J. M. CEINOS
Francisco Cuesta Toribio nació en 1961 en Chañe (Segovia). Se licenció en Geografía e Historia (en la especialidad de Arqueología y Prehistoria) en la Universidad Autónoma de Barcelona, donde tuvo de profesor a José Luis Maya González. Sería Maya quien le traería, en 1982, a Gijón, a excavar en el yacimiento de la Campa Torres. Tras acabar la carrera, Francisco Cuesta junto con José Luis Maya (autores del segundo tomo de «Historia de Gijón», dedicado a la época prerromana. El próximo domingo, 7 de febrero, llegará a los quioscos) se encargarán de la dirección de la consolidación del yacimiento hasta el fallecimiento del segundo, en el año 2000. Tras trabajar, luego, en escuelas taller, en programas de protección del patrimonio y en el Ayuntamiento de Avilés, Francisco Cuesta acaba de ser nombrado director del Museo Etnográfico de Grandas de Salime.
-¿Qué significa el yacimiento de la Campa Torres en la historia?
-La Campa Torres ha supuesto un cambio de lo que conocíamos antes de la cultura castreña a lo que conocemos ahora, y muchas de las cosas que dábamos por supuestas hasta que no se iniciaron los trabajos en la Campa Torres nadie las conocía, ni siquiera se habían formulado.
-¿En qué sentido?
-En Asturias, había dos temas emblemáticos dentro de la Arqueología: uno era todo el Paleolítico, con las cuevas y el arte rupestre, y el otro la cultura castreña, entre otras cosas con Coaña como el castro más representativo. Pero, curiosamente, a pesar de ser uno de los yacimientos clave, prácticamente no se sabía nada, mientras que de la Campa Torres se decía que era un yacimiento romanizado e, incluso, había algún autor que decía que la cultura castreña en Asturias se correspondía con una población ganadera sin asentamientos estables y que cuando llegan los romanos es cuando se fortifican, de ahí la palabra castro (poblado fortificado) que derivará en castillo.
-El cambio es sustancial...
-Claro; se pensaba que la cultura castreña había surgido en el siglo I, con la llegada de los romanos, pero la Campa Torres es el primer yacimiento de Asturias que demuestra que existe un complejo defensivo en fechas tan antiguas como los siglos VI y VII antes de Cristo, es decir, bajamos la cronología de la Campa Torres en siete siglos.
-Y que Gijón tiene unos cuantos años más que los dos mil desde la romanización...

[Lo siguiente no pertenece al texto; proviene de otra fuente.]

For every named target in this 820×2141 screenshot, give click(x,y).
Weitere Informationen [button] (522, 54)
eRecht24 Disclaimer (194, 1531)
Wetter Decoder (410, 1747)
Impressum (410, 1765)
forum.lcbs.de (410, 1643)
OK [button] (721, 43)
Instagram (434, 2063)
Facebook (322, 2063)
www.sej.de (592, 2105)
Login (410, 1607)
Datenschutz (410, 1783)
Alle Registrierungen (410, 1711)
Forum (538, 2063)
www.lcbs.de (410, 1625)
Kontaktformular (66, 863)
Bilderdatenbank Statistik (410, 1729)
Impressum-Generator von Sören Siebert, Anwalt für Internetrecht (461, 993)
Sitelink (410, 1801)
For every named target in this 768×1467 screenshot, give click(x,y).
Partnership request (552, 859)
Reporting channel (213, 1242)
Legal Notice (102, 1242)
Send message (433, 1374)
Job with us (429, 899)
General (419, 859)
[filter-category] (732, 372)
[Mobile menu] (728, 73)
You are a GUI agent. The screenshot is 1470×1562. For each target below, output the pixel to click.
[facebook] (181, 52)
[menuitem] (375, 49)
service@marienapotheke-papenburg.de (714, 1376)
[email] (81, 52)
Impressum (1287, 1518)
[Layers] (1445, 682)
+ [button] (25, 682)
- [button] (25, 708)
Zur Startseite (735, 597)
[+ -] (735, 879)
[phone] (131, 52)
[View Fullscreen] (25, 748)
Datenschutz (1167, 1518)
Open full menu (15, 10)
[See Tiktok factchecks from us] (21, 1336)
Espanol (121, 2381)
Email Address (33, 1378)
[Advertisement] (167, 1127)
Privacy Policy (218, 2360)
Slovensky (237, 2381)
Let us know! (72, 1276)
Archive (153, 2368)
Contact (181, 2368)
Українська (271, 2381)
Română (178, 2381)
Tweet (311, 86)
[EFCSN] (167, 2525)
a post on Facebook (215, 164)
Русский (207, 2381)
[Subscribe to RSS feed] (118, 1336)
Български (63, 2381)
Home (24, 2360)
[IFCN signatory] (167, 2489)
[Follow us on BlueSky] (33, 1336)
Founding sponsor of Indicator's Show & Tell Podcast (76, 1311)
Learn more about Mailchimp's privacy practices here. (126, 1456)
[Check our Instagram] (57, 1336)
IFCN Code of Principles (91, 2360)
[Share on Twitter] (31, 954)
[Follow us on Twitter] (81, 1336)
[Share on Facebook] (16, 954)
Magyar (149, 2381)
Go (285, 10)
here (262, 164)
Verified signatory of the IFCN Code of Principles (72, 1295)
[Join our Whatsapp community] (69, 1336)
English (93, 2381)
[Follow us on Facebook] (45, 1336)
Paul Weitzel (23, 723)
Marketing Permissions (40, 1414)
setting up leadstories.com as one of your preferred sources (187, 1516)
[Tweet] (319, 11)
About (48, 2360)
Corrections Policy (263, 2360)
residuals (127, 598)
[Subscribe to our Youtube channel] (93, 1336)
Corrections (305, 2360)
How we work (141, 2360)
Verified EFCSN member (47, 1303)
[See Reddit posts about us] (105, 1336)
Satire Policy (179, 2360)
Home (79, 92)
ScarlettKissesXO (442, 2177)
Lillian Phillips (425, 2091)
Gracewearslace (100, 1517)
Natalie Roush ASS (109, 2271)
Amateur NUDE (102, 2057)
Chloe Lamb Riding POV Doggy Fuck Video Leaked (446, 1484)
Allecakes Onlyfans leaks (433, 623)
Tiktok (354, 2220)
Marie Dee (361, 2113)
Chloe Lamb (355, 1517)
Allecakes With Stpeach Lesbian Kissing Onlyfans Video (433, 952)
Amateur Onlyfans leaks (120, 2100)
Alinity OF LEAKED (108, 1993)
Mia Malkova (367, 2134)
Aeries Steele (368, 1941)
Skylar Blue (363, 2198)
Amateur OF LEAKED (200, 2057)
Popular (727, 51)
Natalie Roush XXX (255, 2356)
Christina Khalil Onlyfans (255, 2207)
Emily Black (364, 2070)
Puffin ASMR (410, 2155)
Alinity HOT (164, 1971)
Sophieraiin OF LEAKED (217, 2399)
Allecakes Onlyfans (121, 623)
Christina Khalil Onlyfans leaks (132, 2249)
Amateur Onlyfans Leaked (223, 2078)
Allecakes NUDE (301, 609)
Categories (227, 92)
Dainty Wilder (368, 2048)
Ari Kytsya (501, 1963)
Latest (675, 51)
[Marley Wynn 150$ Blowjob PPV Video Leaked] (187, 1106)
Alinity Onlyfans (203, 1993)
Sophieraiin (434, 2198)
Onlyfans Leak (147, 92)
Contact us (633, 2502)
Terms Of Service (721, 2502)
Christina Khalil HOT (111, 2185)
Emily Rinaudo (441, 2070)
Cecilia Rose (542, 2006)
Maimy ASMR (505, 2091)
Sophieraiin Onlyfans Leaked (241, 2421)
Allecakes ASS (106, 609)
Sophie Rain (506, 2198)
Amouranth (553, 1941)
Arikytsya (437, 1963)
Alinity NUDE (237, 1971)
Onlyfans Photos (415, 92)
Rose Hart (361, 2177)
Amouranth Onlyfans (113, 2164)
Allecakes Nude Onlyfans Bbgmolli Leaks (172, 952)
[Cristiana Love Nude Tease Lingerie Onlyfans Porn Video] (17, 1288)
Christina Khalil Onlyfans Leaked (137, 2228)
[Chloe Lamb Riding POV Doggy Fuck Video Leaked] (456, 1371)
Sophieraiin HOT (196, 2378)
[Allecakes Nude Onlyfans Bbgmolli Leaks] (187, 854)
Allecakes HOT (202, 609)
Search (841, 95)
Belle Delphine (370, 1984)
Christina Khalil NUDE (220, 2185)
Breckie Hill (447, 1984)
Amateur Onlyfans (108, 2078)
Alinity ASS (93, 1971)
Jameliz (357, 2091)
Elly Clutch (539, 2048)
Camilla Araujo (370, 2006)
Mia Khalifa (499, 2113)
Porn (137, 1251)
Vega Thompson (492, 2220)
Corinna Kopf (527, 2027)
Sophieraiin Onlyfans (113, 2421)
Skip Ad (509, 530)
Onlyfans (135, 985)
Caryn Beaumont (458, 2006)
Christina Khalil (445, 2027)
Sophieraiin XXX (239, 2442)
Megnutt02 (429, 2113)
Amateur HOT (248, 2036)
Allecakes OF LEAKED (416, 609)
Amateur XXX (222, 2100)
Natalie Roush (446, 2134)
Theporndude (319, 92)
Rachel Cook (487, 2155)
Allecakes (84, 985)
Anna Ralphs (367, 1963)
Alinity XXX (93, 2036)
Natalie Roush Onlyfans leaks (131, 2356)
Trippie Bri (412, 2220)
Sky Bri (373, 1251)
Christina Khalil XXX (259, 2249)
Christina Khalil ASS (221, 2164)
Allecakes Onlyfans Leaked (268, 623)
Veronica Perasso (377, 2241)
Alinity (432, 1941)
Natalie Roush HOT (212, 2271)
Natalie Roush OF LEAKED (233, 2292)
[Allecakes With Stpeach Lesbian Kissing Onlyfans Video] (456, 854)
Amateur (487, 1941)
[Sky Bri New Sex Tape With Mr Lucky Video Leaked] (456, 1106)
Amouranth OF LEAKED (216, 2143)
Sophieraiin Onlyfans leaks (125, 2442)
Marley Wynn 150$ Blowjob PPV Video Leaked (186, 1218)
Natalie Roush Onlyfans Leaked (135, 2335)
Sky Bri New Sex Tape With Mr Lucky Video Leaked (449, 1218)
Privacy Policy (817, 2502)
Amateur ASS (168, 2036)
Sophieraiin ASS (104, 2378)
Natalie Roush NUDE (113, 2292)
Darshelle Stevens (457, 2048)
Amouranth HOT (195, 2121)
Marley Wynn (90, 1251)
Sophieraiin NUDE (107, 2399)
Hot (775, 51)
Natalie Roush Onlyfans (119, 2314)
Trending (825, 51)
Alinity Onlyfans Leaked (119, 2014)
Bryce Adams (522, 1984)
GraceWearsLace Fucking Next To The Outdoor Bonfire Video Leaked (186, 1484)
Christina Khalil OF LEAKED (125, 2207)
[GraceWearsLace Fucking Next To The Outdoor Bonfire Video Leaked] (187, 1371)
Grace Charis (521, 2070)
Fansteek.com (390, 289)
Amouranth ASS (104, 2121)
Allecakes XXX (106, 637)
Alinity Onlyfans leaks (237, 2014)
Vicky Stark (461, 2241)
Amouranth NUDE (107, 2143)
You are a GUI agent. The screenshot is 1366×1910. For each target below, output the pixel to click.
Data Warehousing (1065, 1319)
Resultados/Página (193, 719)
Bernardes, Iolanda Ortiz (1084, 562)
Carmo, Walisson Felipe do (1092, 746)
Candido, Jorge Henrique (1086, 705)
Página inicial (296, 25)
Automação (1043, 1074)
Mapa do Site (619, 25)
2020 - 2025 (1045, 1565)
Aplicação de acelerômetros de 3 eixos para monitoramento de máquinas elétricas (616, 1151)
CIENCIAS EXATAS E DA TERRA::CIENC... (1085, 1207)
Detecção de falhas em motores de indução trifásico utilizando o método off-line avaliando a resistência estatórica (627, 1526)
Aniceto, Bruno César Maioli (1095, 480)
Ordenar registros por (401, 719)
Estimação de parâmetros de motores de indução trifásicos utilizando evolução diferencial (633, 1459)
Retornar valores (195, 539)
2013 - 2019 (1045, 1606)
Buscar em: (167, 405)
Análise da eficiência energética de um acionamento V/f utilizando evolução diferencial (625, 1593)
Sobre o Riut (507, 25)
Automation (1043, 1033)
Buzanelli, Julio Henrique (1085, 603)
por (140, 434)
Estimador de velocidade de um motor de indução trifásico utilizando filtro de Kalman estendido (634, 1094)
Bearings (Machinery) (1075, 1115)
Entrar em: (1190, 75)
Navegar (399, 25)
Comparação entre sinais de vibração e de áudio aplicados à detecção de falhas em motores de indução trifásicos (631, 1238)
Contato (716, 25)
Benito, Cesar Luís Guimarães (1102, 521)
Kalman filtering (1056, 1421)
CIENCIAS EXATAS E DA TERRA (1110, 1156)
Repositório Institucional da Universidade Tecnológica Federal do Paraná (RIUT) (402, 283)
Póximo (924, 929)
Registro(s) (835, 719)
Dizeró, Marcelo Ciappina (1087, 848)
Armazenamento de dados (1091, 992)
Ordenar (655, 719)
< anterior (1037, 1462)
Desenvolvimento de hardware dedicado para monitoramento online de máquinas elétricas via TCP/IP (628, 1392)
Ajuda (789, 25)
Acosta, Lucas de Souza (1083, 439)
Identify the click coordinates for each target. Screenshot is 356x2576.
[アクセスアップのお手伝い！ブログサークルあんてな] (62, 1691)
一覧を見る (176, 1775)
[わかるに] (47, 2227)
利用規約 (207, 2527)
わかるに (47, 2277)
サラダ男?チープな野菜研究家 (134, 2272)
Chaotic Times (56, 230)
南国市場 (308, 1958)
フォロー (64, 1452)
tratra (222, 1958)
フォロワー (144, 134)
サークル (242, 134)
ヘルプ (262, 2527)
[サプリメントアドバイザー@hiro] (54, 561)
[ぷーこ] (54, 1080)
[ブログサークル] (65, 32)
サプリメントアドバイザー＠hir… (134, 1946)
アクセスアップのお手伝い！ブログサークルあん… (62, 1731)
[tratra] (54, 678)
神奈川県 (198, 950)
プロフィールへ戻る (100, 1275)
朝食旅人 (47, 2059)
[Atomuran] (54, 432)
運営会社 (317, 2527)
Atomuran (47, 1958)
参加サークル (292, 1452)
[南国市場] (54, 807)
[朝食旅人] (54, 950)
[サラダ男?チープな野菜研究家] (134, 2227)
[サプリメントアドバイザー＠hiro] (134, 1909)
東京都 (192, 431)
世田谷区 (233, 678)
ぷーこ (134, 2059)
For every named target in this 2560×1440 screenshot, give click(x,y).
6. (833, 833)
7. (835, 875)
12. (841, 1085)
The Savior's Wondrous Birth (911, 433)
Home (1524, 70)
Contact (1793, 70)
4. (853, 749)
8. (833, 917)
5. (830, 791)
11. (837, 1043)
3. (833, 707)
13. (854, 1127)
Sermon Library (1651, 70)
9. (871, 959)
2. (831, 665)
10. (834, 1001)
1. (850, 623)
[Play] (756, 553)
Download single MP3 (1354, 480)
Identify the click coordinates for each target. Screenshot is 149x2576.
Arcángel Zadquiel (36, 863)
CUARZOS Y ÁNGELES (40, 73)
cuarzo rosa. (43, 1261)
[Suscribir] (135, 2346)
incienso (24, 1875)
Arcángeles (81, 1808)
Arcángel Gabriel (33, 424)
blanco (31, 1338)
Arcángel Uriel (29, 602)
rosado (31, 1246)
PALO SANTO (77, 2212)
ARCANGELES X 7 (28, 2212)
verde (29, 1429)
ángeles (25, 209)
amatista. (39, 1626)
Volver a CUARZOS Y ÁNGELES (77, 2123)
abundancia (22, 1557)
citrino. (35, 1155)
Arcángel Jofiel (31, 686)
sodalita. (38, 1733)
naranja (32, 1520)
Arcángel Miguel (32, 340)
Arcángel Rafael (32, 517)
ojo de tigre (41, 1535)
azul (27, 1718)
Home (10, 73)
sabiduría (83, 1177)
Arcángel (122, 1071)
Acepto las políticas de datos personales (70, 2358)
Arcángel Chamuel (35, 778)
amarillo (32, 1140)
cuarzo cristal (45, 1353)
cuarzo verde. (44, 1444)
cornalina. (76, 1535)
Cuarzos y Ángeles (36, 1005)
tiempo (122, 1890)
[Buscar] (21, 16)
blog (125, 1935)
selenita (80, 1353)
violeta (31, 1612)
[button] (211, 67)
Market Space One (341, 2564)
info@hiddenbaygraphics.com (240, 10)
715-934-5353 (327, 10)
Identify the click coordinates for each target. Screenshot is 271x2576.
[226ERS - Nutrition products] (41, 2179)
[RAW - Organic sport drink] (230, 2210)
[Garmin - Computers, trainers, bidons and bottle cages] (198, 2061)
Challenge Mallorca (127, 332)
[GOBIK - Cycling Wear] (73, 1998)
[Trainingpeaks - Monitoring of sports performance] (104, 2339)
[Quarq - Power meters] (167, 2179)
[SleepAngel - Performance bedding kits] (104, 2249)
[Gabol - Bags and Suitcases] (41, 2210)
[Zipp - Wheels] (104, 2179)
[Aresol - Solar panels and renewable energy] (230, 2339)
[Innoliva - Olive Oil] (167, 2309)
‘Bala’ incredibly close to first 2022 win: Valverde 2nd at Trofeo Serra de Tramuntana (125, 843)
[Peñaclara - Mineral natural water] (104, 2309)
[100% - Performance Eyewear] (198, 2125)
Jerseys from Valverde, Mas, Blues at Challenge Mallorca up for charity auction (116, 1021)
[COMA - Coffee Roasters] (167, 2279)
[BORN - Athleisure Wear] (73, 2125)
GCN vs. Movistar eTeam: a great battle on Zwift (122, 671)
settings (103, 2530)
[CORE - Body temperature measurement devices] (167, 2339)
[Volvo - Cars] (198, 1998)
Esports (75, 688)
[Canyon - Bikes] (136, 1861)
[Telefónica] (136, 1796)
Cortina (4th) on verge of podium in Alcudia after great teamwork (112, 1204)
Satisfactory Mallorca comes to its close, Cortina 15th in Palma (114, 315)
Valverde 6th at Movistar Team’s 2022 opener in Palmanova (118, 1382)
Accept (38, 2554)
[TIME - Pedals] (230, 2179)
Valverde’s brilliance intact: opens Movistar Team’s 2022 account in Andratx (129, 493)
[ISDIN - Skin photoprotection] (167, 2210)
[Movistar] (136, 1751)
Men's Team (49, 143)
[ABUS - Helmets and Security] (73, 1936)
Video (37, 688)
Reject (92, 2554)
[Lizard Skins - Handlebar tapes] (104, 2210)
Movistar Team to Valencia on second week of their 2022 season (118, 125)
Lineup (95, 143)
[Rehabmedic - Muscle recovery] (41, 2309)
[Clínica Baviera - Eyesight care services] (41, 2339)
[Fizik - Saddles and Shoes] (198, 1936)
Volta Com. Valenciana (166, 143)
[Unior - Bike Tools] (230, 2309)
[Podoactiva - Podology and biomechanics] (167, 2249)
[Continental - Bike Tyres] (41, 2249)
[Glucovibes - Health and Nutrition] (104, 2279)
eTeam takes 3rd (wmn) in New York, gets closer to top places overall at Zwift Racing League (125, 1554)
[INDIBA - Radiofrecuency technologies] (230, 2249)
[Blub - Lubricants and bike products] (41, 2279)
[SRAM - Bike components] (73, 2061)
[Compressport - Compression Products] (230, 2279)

-Naturalmente y también pudimos demostrar que la Campa Torres fue el poblado más importante de toda la costa cantábrica; desde el País Vasco hasta Galicia en la costa no hubo ningún poblado del tamaño y la importancia de la Campa Torres, y ese poblado se conocía con el nombre de Noega, que es el primer nombre que tuvo Gijón.
-¿Por qué ese primer asentamiento en el cabo de Torres?
-Se eligió como un lugar estratégico y para controlar El Musel, que es el mejor fondeadero del Cantábrico. Los primeros habitantes de Gijón, los cilúrnigos, se dedicaban a fundir metal y al comercio. Tenían una estrategia muy moderna, ya que en la antigüedad domina la agricultura y la ganadería, pero, en cambio, en Gijón ya hay claramente una vocación de fundición y de servicios, que quedará rota con los romanos.
-¿Y Gigia?
-La Campa Torres es un lugar incómodo, sobre todo cuando hay temporales, por eso los romanos buscan un lugar más confortable y que se adapte más a su gusto. Bajan, entonces, al tómbolo de Cimadevilla, por lo que durante, probablemente, ciento cincuenta años, están viviendo dos ciudades: una que está perdiendo importancia, que es Noega, y otra que está creciendo, que es Gigia.
-¿Quiénes eran los cilúrnigos?
-Son los primeros habitantes que tiene Gijón, y su significado es los caldederos o los que hacen calderos, ya que se dedican a la fundición de metales, sobre todo el bronce. Curiosamente, cuando llegan los romanos obligan a la población a mandar gente a servir en el ejército, y parte de los de Gijón son destinados a caballería y les envían a defender la muralla de Adriano, que está entre Inglaterra y Escocia. Ahí hay un yacimiento que se llama Cilurnum, es decir, la ciudad de los cilúrnigos. Y es que los gijoneses de la antigüedad tenían un concepto que es muy actual: Gijón no es un lugar, es donde van las personas; donde hay un gijonés ahí está Gijón.